In this solution, we have our movie review data from Recipe 20.3 and we want to train an LSTM network to predict if these reviews are positive or negative. Before we can train our network, a little data processing is needed. Our text data comes in the form of a list of integers:
# View first observation(data_train[0])
[1, 14, 22, 16, 43, 530, 973, 2, 2, 65, 458, 2, 66, 2, 4, 173, 36, 256, 5, 25,
100, 43, 838, 112, 50, 670, 2, 9, 35, 480, 284, 5, 150, 4, 172, 112, 167, 2,
336, 385, 39, 4, 172, 2, 2, 17, 546, 38, 13, 447, 4, 192, 50, 16, 6, 147, 2,
19, 14, 22, 4, 2, 2, 469, 4, 22, 71, 87, 12, 16, 43, 530, 38, 76, 15, 13, 2,
4, 22, 17, 515, 17, 12, 16, 626, 18, 2, 5, 62, 386, 12, 8, 316, 8, 106, 5, 4,
2, 2, 16, 480, 66, 2, 33, 4, 130, 12, 16, 38, 619, 5, 25, 124, 51, 36, 135,
48, 25, 2, 33, 6, 22, 12, 215, 28, 77, 52, 5, 14, 407, 16, 82, 2, 8, 4, 107,
117, 2, 15, 256, 4, 2, 7, 2, 5, 723, 36, 71, 43, 530, 476, 26, 400, 317, 46,
7, 4, 2, 2, 13, 104, 88, 4, 381, 15, 297, 98, 32, 2, 56, 26, 141, 6, 194, 2,
18, 4, 226, 22, 21, 134, 476, 26, 480, 5, 144, 30, 2, 18, 51, 36, 28, 224,
92, 25, 104, 4, 226, 65, 16, 38, 2, 88, 12, 16, 283, 5, 16, 2, 113, 103, 32,
15, 16, 2, 19, 178, 32]
Each integer in this list corresponds to some word. However, because
each review does not contain the same number of words, each observation
is not the same length. Therefore, before we can input this data into
our neural network, we need to make all the observations the same
length. We can do this using pad_sequences. pad_sequences pads each observation’s data so that they are all the same size. We can see this if we look at our first observation after it is processed by pad_sequences:
# View first observation(features_test[0])

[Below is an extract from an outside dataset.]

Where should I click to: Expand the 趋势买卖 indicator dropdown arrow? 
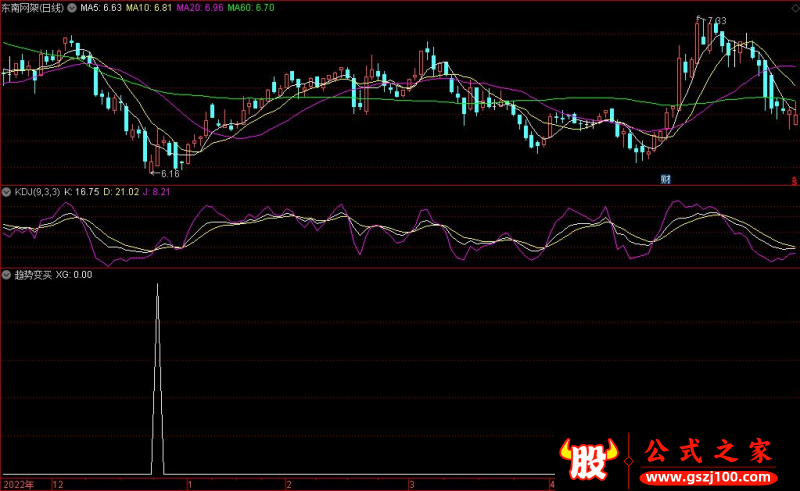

[ 0 0 0 0 0 0 0 0 0 0 0 0 0 0 0 0 0 0 0 0 0 0 0 0 0 0 0 0 0 0 0 0 0 0 0 0 0 0 0 0 0 0 0 0 0 0 0 0 0 0 0 0 0 0 0 0 0 0 0 0 0 0 0 0 0 0 0 0 0 0 0 0 0 0 0 0 0 0 0 0 0 0 0 0 0 0 0 0 0 0 0 0 0 0 0 0 0 0 0 0 0 0 0 0 0 0 0 0 0 0 0 0 0 0 0 0 0 0 0 0 0 0 0 0 0 0 0 0 0 0 0 0 0 0 0 0 0 0 0 0 0 0 0 0 0 0 0 0 0 0 0 0 0 0 0 0 0 0 0 0 0 0 0 0 0 0 0 0 0 0 0 0 0 0 0 0 0 0 0 0 0 0 0 0 0 0 0 0 0 0 0 0 0 0 0 0 0 0 0 0 0 0 0 0 0 0 0 0 0 0 0 0 0 0 0 0 0 0 0 0 0 0 0 0 0 0 0 0 0 0 0 0 0 0 0 0 0 0 0 0 0 0 0 0 0 0 0 0 0 0 0 0 0 0 0 0 0 0 0 0 0 0 0 0 0 0 0 0 0 0 0 0 0 0 0 0 0 0 0 0 0 0 0 0 0 0 0 0 0 0 0 0 0 0 0 0 0 0 0 0 0 0 0 0 0 0 0 0 0 0 0 0 0 0 0 0 0 0 0 0 0 0 0 0 0 0 0 0 1 89 27 2 2 17 199 132 5 2 16 2 24 8 760 4 2 7 4 22 2 2 16 2 17 2 7 2 2 9 4 2 8 14 991 13 877 38 19 27 239 13 100 235 61 483 2 4 7 4 20 131 2 72 8 14 251 27 2 7 308 16 735 2 17 29 144 28 77 2 18 12]
Next, we use one of the most promising techniques in natural language
processing: word embeddings. In our binary classifier from Recipe 20.3, we one-hot encoded the observations and used that as inputs to the neural network. However, this time we will represent each word as a vector in a multidimensional space, and allow the distance between two vectors to represent the similarity between words. In Keras we can do this by adding an Embedding layer. For each value sent to the Embedding layer, it will output a vector representing that word. The following layer is our LSTM layer with 128 units, which allows for information from earlier inputs to be used in futures, directly addressing the sequential nature of the data. Finally, because this is a binary classification problem (each review is positive or negative), we add a fully connected output layer with one unit and a sigmoid activation function.
It is worth noting that LSTMs are a very broad topic and the focus of much research. This recipe, while hopefully useful, is far from the last word on the implementation of LSTMs.